Peter Knaggs peter.knaggs at gmail.com
Thu Jun 7 17:53:03 PDT 2007

On 6/7/07, jose tav <josetav at hotmail.com> wrote:
> Linux finds it, but I can delete its contents, maybe from comand line but
> not sure of the line: del ......
> Windows  see the drive but it doesn't have a drive ID
> Can anyone tell how to do it?
> thanks

Hi Jose,

>From commandline, to delete a single file, the Linux command is
  rm filename
be careful, because there's no "undelete" similar to Microsoft "del",
so usually the file is hard to get back if you accidentally use "rm" on
the wrong file.

I'm not sure what you mean, are you describing the external
drive? If Windows can see the drive, but not access the filesystem,
then it just means that the filesystem on the drive is probably a
Linux one e.g. the "ext3" filesystem containing the root of the
Ubuntu Feisty Fawn that we installed there couple of weeks ago.
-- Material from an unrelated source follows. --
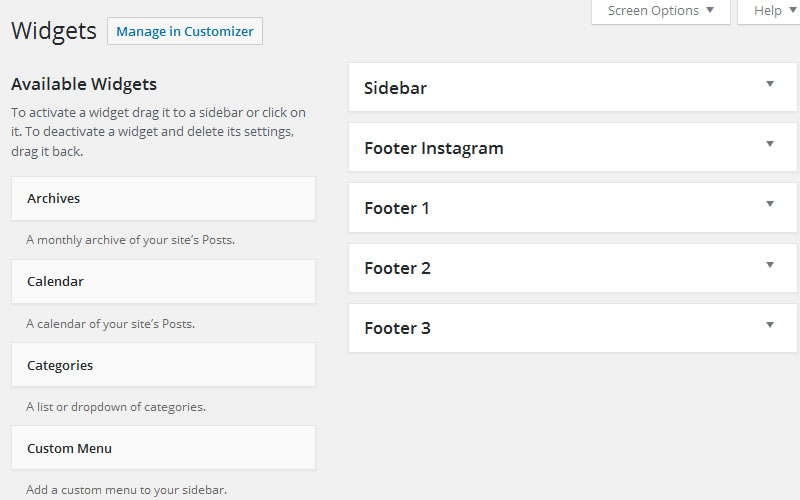Click Manage in Customizer button
This screenshot has height=500, width=800.
[x=185, y=31]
There's quite a few concepts to explain here, so I guess it would
take some time. In general, if you absolutely require access to
a filesystem from both Microsoft and Linux, then as far as I know
the simplest way to do so is to format the partition as "fat32".
But such a partition would be unsuitable for containing a Linux
operating system, so we would usually call it the "exchange" partition,
and have another separate partition to contain the Linux "root".
Then Microsoft could "see" the fat32 partition, but couldn't "see"
the contents of the Linux partition. So to exchange data between
Linux and Microsoft, you could copy the file to the "exchange"
partition, and then boot up with Microsoft and copy if from the
exchange partition (which Microsoft can "see").

Hope it helps, it's usually tricky concept to grasp the difference
between a disk, a disk partition, and the filesystem within the
partition, and what purpose the various filesystems can serve.